I missed this. It would come in presto-0.278. I just rechecked the commits. Sorry for the confusion. Here -

image
medams commented 2 years ago

@agrawalreetika I was trying to setup Presto with Hive Connector to query data from S3 bucket. I'm following below document https://prestodb.io/docs/current/connector/hive.html to develop the POC. I was able to create hive.web.page_views table and list the partitions of the page_views table, but while creating an external Hive table its failed: ERROR: External location must be a directory. would you please offer some suggestions?

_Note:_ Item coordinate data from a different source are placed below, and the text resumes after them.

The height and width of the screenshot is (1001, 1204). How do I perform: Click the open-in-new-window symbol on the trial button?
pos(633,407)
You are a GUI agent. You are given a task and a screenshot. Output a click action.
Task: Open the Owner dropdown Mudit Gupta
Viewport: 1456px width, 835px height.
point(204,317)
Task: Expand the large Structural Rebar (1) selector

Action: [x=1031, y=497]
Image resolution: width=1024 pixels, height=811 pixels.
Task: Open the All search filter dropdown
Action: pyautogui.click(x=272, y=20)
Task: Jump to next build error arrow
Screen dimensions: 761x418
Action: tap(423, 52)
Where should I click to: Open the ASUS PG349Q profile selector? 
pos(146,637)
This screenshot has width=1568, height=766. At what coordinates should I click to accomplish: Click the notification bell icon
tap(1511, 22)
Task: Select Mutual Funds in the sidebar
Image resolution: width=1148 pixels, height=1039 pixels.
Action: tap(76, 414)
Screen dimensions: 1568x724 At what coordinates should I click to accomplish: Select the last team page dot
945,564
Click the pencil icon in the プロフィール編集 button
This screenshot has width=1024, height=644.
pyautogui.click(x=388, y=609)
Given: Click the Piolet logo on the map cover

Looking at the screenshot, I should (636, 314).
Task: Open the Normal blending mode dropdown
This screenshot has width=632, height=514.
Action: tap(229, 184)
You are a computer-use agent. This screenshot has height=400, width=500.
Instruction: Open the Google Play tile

Thanks in advance

Query: CREATE TABLE hive.web.request_logs ( request_time timestamp, url varchar, ip varchar, user_agent varchar ) WITH ( format = 'TEXTFILE', external_location = 's3://my-bucket/data/logs/' )

ERROR: com.facebook.presto.spi.PrestoException: External location must be a directory at com.facebook.presto.hive.HiveMetadata.getExternalPath(HiveMetadata.java:1308) at com.facebook.presto.hive.HiveMetadata.prepareTable(HiveMetadata.java:1011) at com.facebook.presto.hive.HiveMetadata.createTable(HiveMetadata.java:958) at com.facebook.presto.spi.connector.classloader.ClassLoaderSafeConnectorMetadata.createTable(ClassLoaderSafeConnectorMetadata.java:356) at com.facebook.presto.metadata.MetadataManager.createTable(MetadataManager.java:656) at com.facebook.presto.execution.CreateTableTask.internalExecute(CreateTableTask.java:201) at com.facebook.presto.execution.CreateTableTask.execute(CreateTableTask.java:87) at com.facebook.presto.execution.CreateTableTask.execute(CreateTableTask.java:69) at com.facebook.presto.execution.DDLDefinitionExecution.executeTask(DDLDefinitionExecution.java:58) at com.facebook.presto.execution.DataDefinitionExecution.start(DataDefinitionExecution.java:209) at com.facebook.presto.$gen.Presto_0_277_119fd9a____20221020_192344_1.run(Unknown Source) at com.facebook.presto.execution.SqlQueryManager.createQuery(SqlQueryManager.java:286) at com.facebook.presto.dispatcher.LocalDispatchQuery.lambda$startExecution$8(LocalDispatchQuery.java:197) at java.base/java.util.concurrent.ThreadPoolExecutor.runWorker(ThreadPoolExecutor.java:1128) at java.base/java.util.concurrent.ThreadPoolExecutor$Worker.run(ThreadPoolExecutor.java:628) at java.base/java.lang.Thread.run(Thread.java:829)

agrawalreetika commented 2 years ago

Hi @medams , Could you please let me know which version of presto are you using?

medams commented 2 years ago

Versions I'm using Presto 0.277 Hadoop: 3.3.1 Hive 2.3.9 I'm able to create table when we have one file under one directory. if we have multiple files under one directory we are getting com.facebook.presto.spi.PrestoException: External location must be a directory.

agrawalreetika commented 2 years ago

@medams, I tried reproducing the issue on my end but I am not able to. I used Presto 0.277, I am able to create an external table fine on s3 data. I am assuming you already have the s3 location existing before creating an external table via Presto?